If a human evaluation of an LLM isn't sufficient, the next approach for evaluation is some sort of automatic evaluation. There are lots of public datasets commonly used for evaluation purposes (MMLU is the first one that comes to mind). However, because most companies training LLMs don't release the datasets used during training, there's not a conclusive way to prove that the datasets used for evaluation weren't intentionally or accidentally included during training. For example, even though a LLM may pass a medical exam (USMLE), how do we know that it actually learned the material and didn't just memorize the content? If it memorized the content, the benchmark may then only be reporting an LLMs ability for memorization of training data, and not necessarily how it would perform if required to answer a medical question that wasn't in its training data.

This should make the value of a proprietary dataset obvious: if the data is internal and never posted on the public internet, then at least the first time you run the data through an LLM you can be confident that whatever results you get aren't the result of memorization. If testing a proprietary model like GPT-4/Gemini/Claude, there's then the question about whether you can actually test that proprietary data against the model a second time: it involves trust that OpenAI/Anthropic/Google didn't save that data when you ran the test the first time, and that they didn't use that data to train the model a bit more so that it was better when you tested it that second time. I'll leave it to the lawyers to determine how real of a scenario that might be, but it's certainly technically possible.

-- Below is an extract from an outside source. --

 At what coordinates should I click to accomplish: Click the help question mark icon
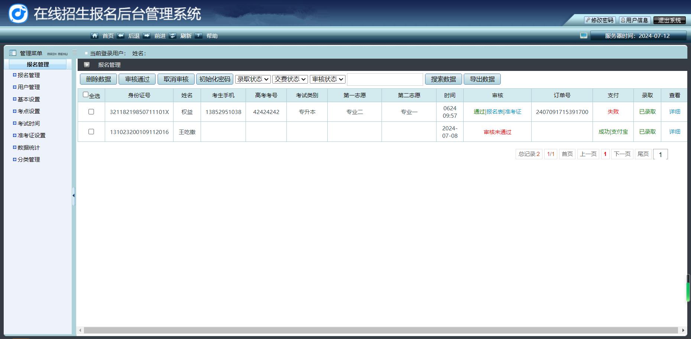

Tl;dr, proprietary data can help evaluate whether any given LLM is actually as good for a task as it may claim, and helps to be able to rank which LLM is best for your use case.

Fine-Tuning

After using proprietary data to evaluate an existing LLM, this data can then be useful as a traditional source of data to further train the LLM. You may find that an LLM like GPT-4 performs better than if you had no data, but worse than a custom model trained on the large proprietary data you have available. In one of my first blog posts, I trained an LLM to autocomplete emails. Even though ChatGPT may have been able to help me draft a response to my 11th grade math teacher, without some sort of additional training or custom prompting, it would have no way to know that I like to sign my emails as "Thanks, \nNate" instead of "Have a nice day, \nNathan". I know that's a toy example, but it illustrates the point that even though an LLM is usually "better than nothing", using extra data that covers all the nuances of your use case is still instrumental in having an excellent product.

Why does this matter?

The main takeway is that although an LLM may give the appearance of high performance, it's important to validate it with data that you're positive was never a part of the LLM's training data, and also to evaluate at what point an LLM's performance plateaus without benefitting from some additional training using your own data.